Subo y bajo en el carrusel de tu alivio, te beso te muerdo y me haces daño, me columpio en la curva de tus lágrimas y río hasta romperme en mil trocitos de un amor tan intenso que haría arder el hielo más congelado.
Te pienso en momentos de dolor, me sostienes como las nubes se sostienen en el cielo y floto en la inmensidad de tu esencia cuando me hablas en la distancia imposible de derribar. Cuando te miro es como una nueva historia y tus ojos siempre me cuentan todo lo que necesito saber, nadie más que tu cada mañana, cada noche, cada día, cada hora, nada tiene importancia si tu estás cerca, me escuchas me secas el dolor, me arropas, me odias, me amas, me sonríes, me muero.
Quisiera poder permitirme, quisiera poder controlar mi sed de tu sangre, la ansiedad de tu ausencia, la locura de tu silencio, quisiera dormir sobre ti, sintiendo el calor de tu cuerpo, poder morirme mientras me dejas amarte. Quisiera decirte lo que pienso. Decirte que te amo. Decirte que no somos imposibles.

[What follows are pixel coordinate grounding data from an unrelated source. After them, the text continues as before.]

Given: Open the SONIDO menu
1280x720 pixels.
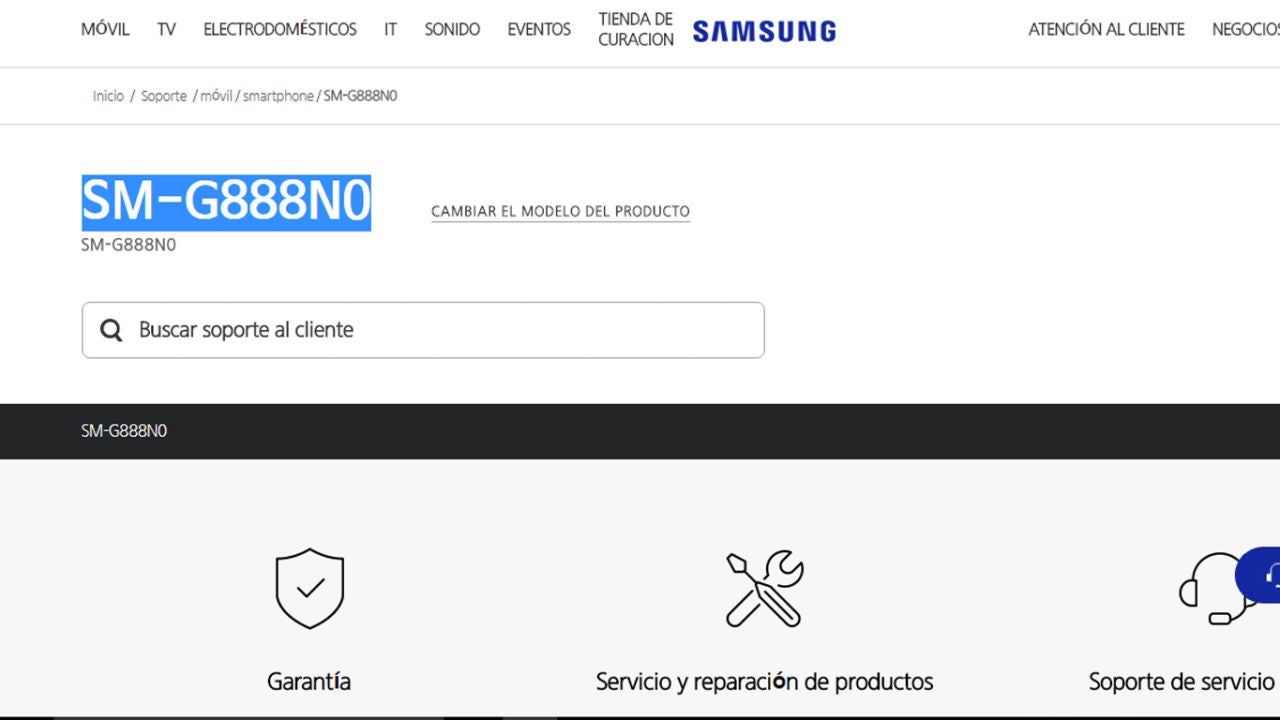Looking at the screenshot, I should tap(452, 30).
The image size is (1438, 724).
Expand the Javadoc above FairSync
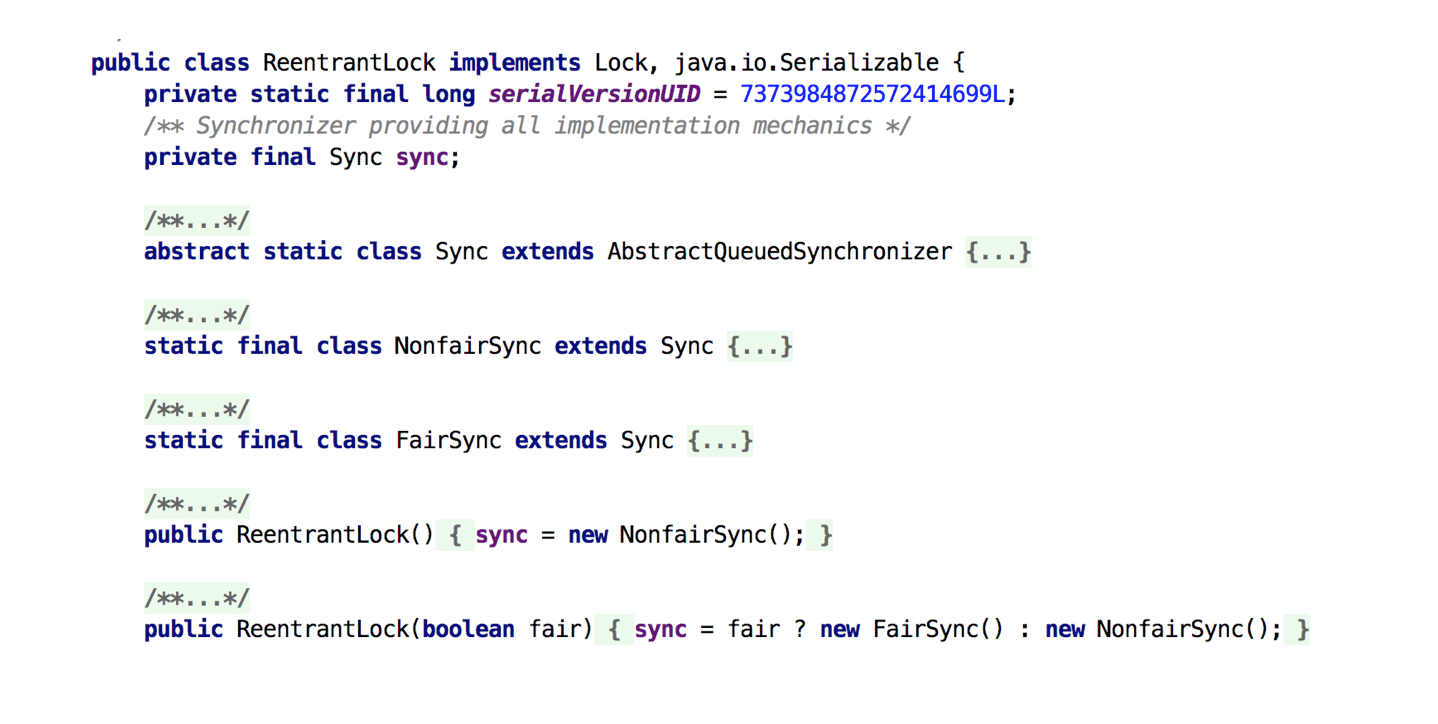[196, 408]
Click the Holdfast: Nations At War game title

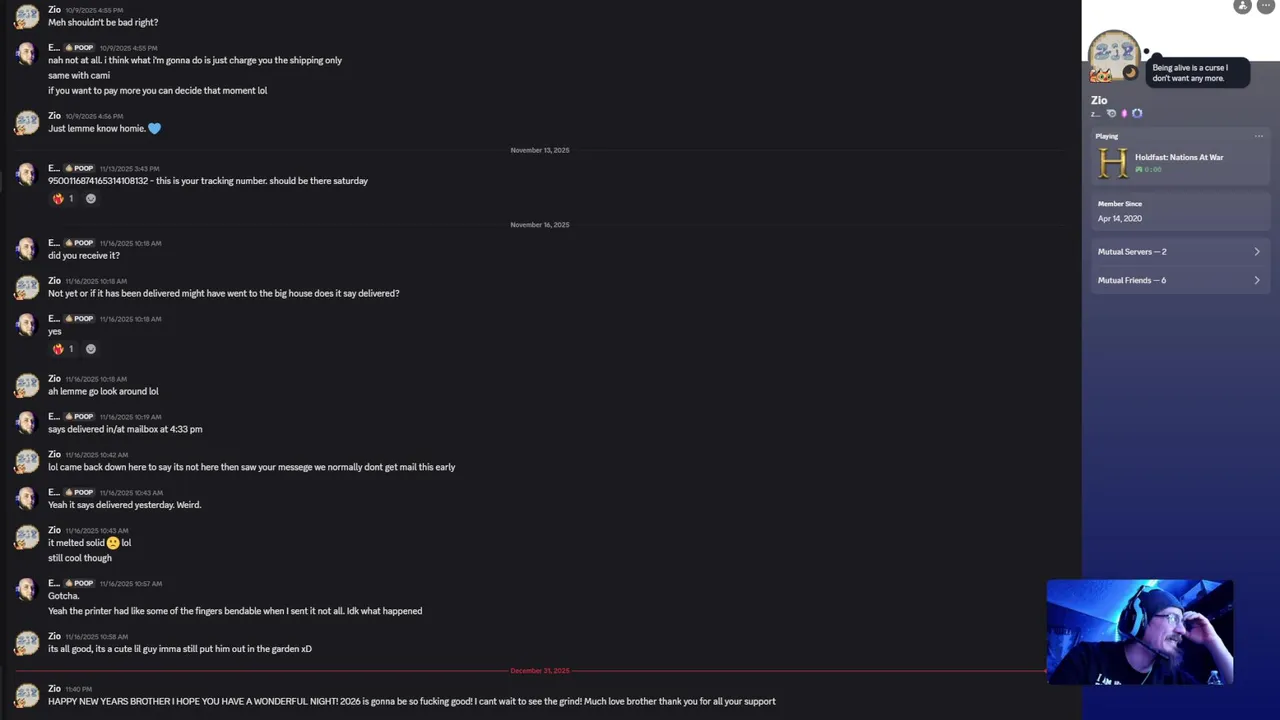pos(1179,157)
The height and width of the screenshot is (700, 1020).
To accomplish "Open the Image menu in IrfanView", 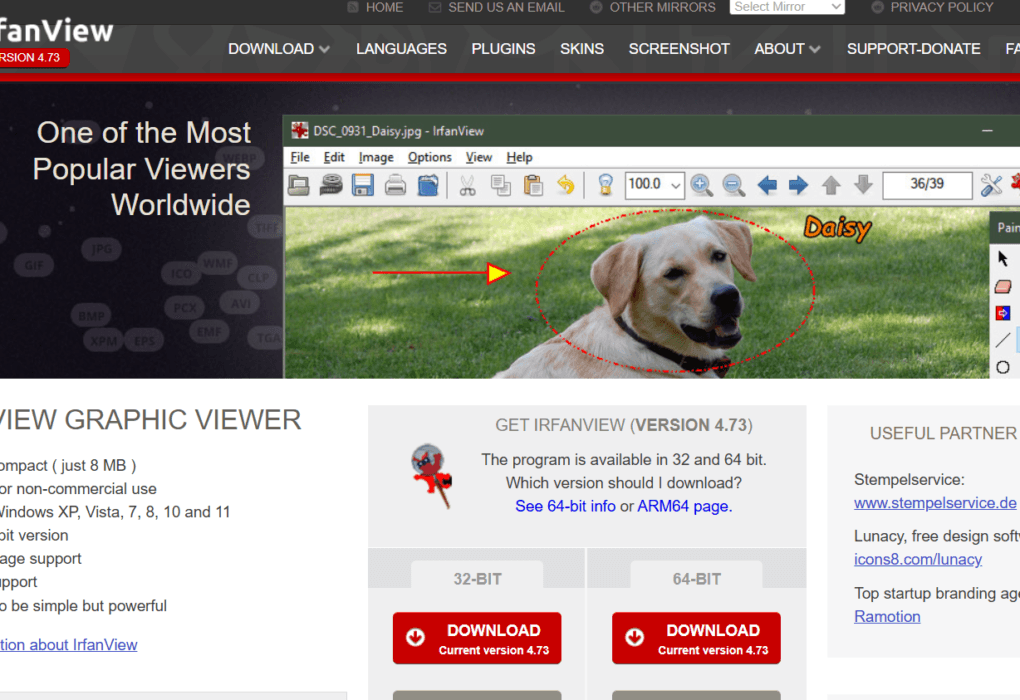I will pyautogui.click(x=376, y=157).
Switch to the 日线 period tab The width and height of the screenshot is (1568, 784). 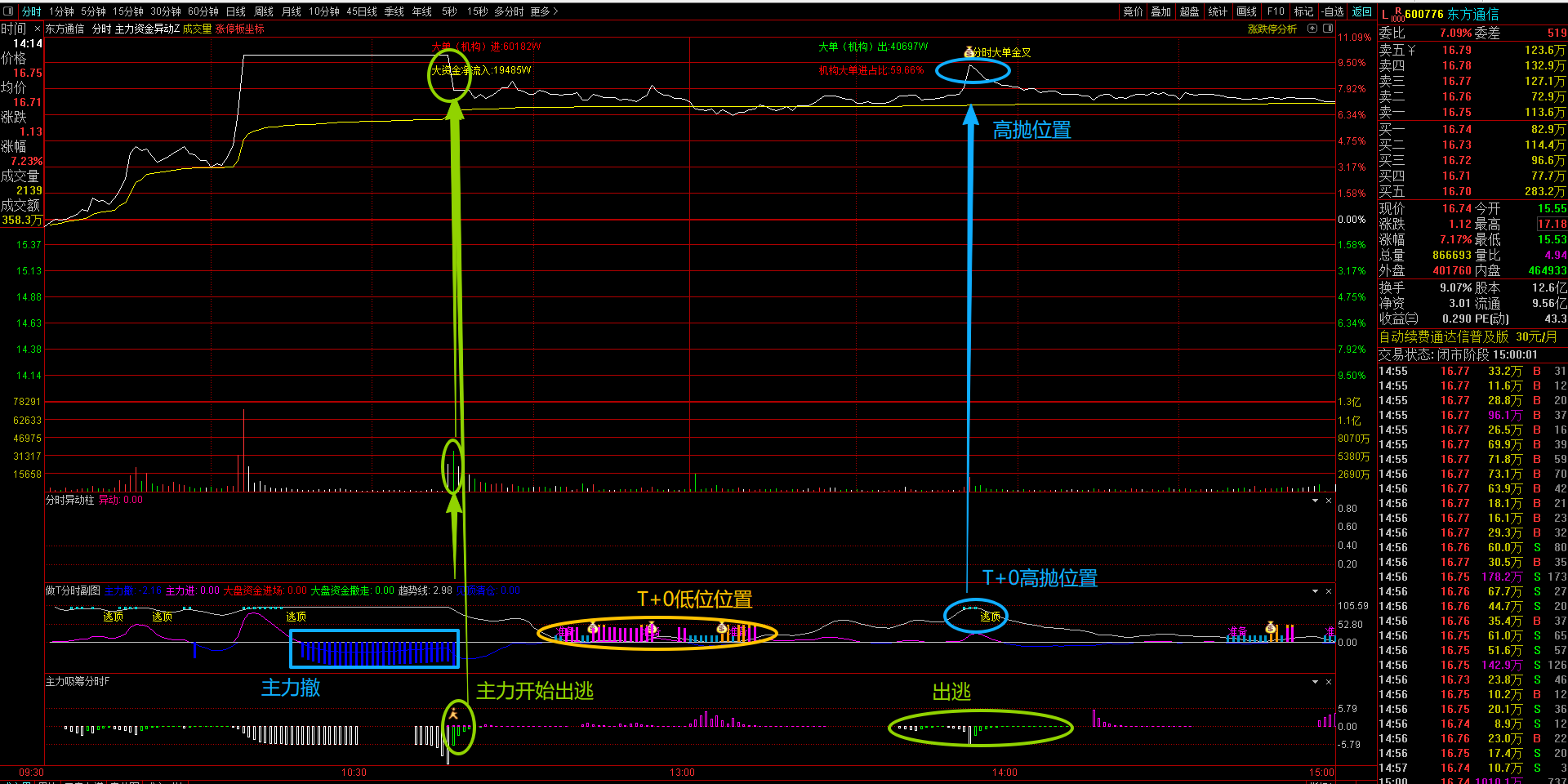point(236,11)
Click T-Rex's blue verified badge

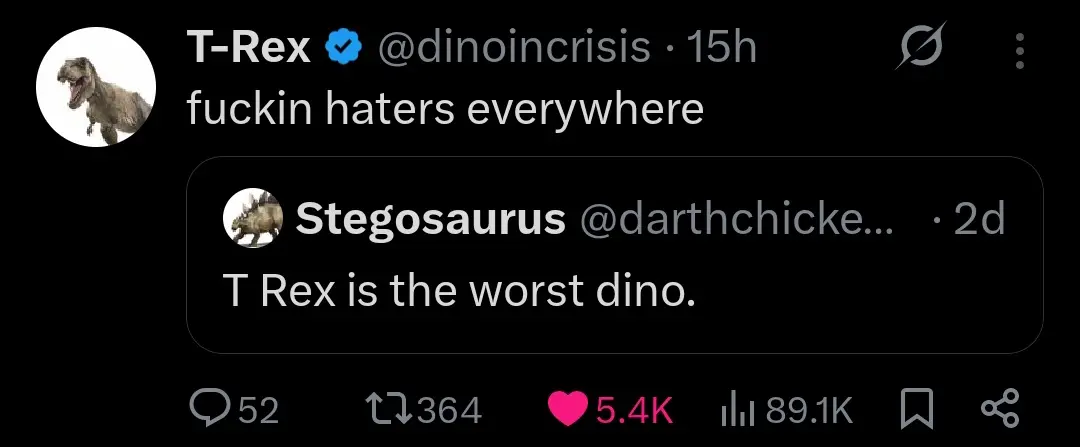click(345, 49)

Somos únicos, diferentes, estamos unidos por algo más que la poesía, que las palabras, que la imaginación, somos uno como uno es el universo. Y no me gustaría sentir que somos ellos, que somos otros, somos tu y yo y no hay más que discutir. Mientras peleamos por ver quién se ama más, cada día nos hacemos más fuertes, en la lucha por el trofeo del amor aportamos ladrillos y cemento, encontramos la manera de hacer productivo el trabajo, encontramos la pasión del amor, la fuente de la eterna juventud.
Cuando el lo siento fue un aliado perfecto para compensar las noches en vela, el dolor de la inquietud, la búsqueda de una felicidad escondida como una perla en una concha completamente cerrada, la luz más brillante me tocó a mi, y no dormiré con el amor de mi vida pero tengo la suerte de sentirle mío sin ataduras, sin cadenas, sin fisuras, sin mayor problema que el de querernos demasiado.